Prozess:Seenotretter ohne Dokumente

Der deutsche Kapitän Claus-Peter Reisch gerät vor Gericht in Malta in Bedrängnis: Ein von der Staatsanwaltschaft bestellter Gutachter bestätigt, dass Reisch die notwendigen Papiere nicht an Bord der "Lifeline" gehabt hat.

In Malta ist der Prozess gegen den Kapitän des deutschen Seenotrettungsschiffs Lifeline, Claus-Peter Reisch, am Montag fortgesetzt worden. Bei der Anhörung bekräftigte in der Hauptstadt Valletta ein Gutachter die Vorwürfe gegen den 57-Jährigen aus Landsberg am Lech. So hätten die nötigen Dokumente für Seenotrettung nicht an Bord vorgezeigt werden können, meldete die Tageszeitung Malta Today online. Die Besatzung der Lifeline habe keinen Nachweis erbracht dafür, dass sie bei den niederländischen Schifffahrtsbehörden registriert sei. Damit sei das Schiff der Dresdner Hilfsorganisation "Mission Lifeline" staatenlos. Reisch habe angegeben, die verlangte Dokumentation sei für Vergnügungsschiffe nicht erforderlich. Die Lifeline ist laut Angaben der niederländischen Regierung in den Niederlanden nur in einem Wassersportverband registriert, was nicht mehr als einen Eigentumsnachweis bedeute. Der Gutachter führte in Valletta am Montag weiter aus, als Führer eines Vergnügungsschiffes dürfe ein Kapitän dieses im Mittelmeer nur in einer 30-Seemeilen-Zone vor der Küste steuern. Die Vorwürfe gegen ihn bezeichnete Reisch im ZDF als haltlos.

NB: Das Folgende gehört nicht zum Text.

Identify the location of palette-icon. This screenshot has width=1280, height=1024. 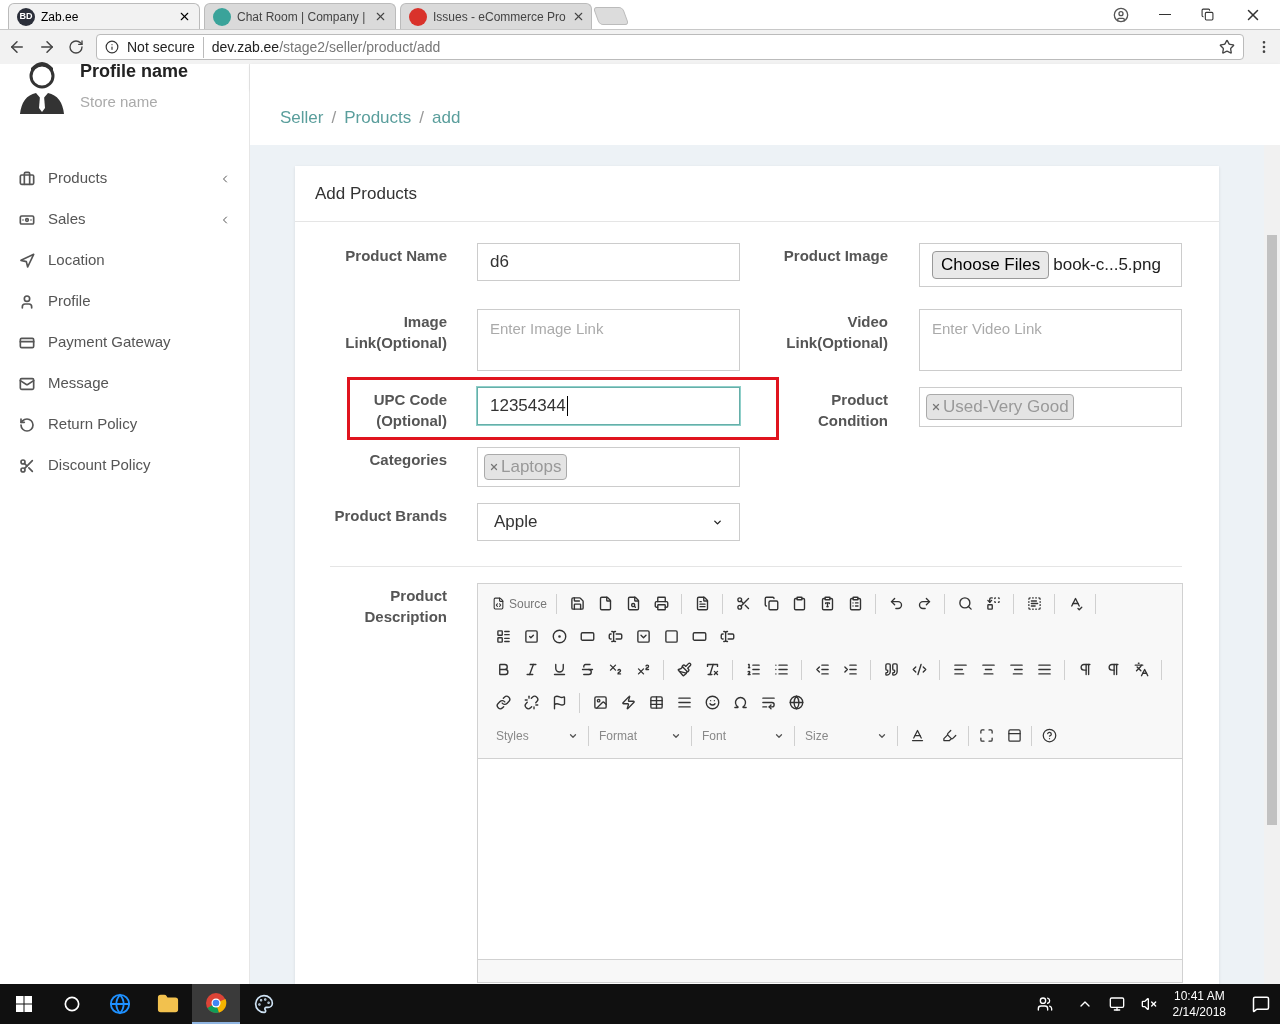
(264, 1004).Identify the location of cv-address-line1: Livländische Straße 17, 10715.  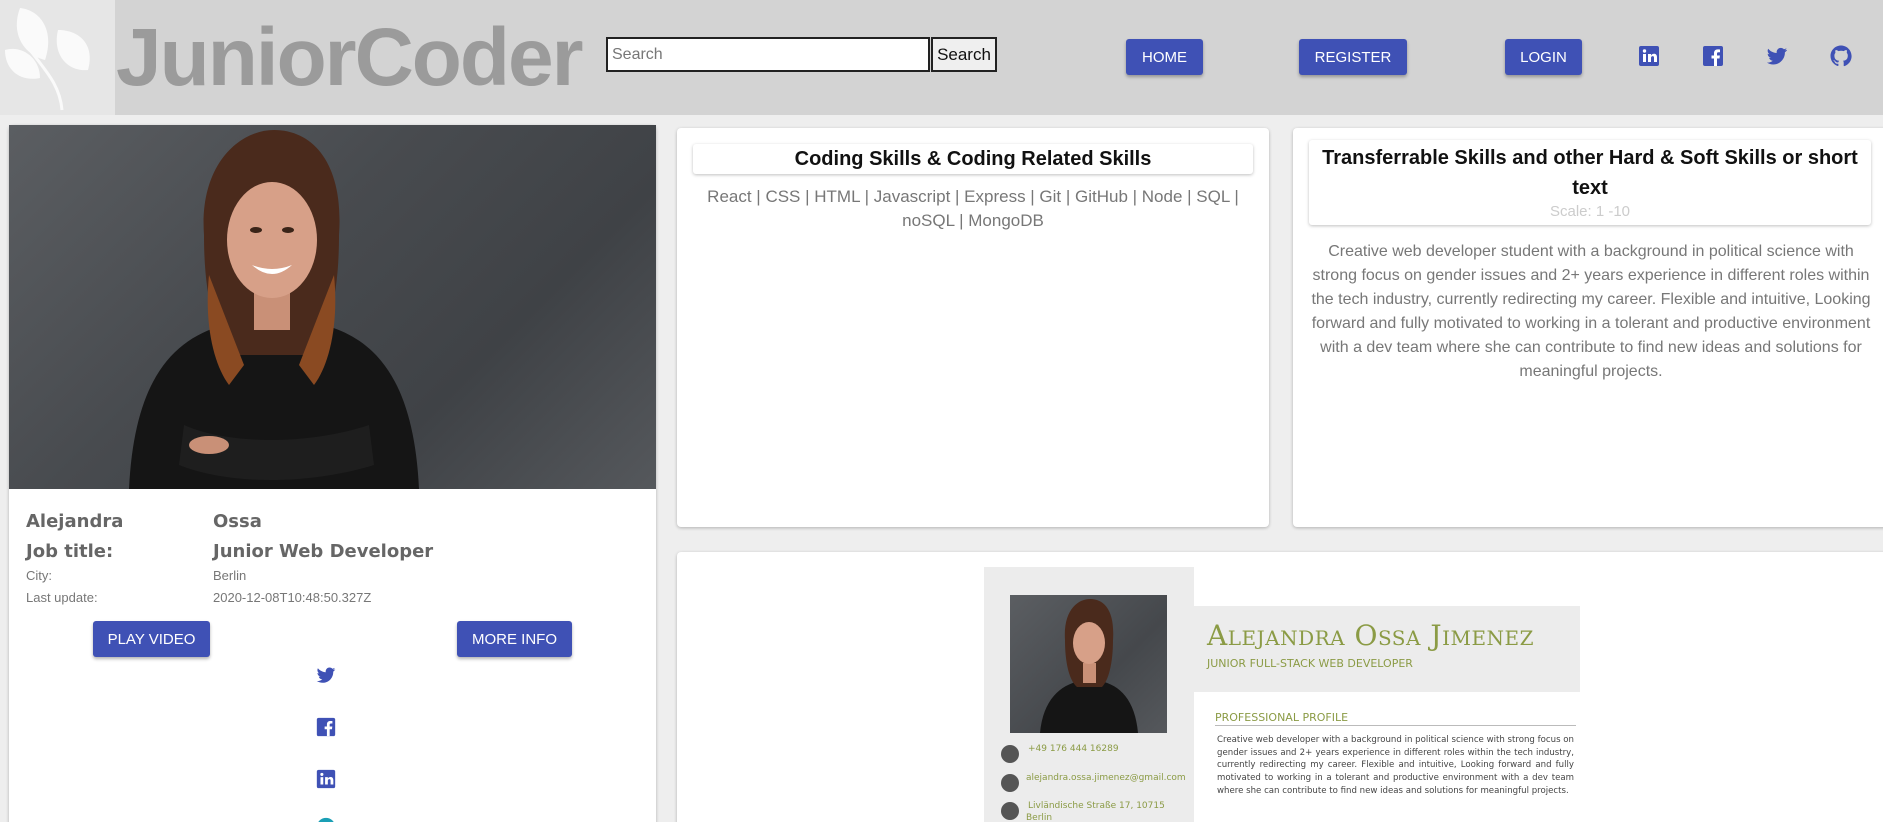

Ein Urteil könnte im September fallen

Der Prozess gegen ihn begann am 2. Juli, Reisch droht bei einer Verurteilung wegen fehlerhafter Registrierung des Schiffs bis zu einem Jahr Haft oder etwa 12 000 Euro Geldstrafe. Die Ermittlungen gegen ihn wurden eingeleitet, als die Lifeline am 27. Juni Malta mit 234 vor Libyen geretteten Flüchtlingen an Bord angelaufen hatte. Das Schiff hatte fast eine Woche auf See darauf warten müssen, einen Hafen anlaufen zu dürfen, nachdem Italiens Regierung dies der Lifeline und anderen Rettungsorganisationen untersagt hatte. Maltas Behörden beschlagnahmten das Rettungsschiff, es liegt dort weiterhin fest.

Reisch präsentierte bei der Verhandlung in Valletta am Montag den "Europa-Preis", den ihm die bayerische SPD vor einigen Tagen für seinen Einsatz zur Rettung von mindestens 450 Schiffbrüchigen verliehen hat. Die Verhandlung gegen ihn soll am 23. August in Malta weitergehen, inzwischen darf Reisch, für den Kaution hinterlegt ist, nach Deutschland reisen. Wie es in Malta hieß, könnte das Urteil in dem Fall im September gesprochen werden.

In einem Video, das Mission Lifeline zur Verfügung stellte, sagte der Kapitän: "Die Verteidigung macht Druck, und auch der Richter will, glaube ich, den Fall schnellstmöglich vom Tisch haben." Derzeit werden in Malta und in Italien vier Schiffe von privaten Seenotrettungsorganisationen am Auslaufen gehindert.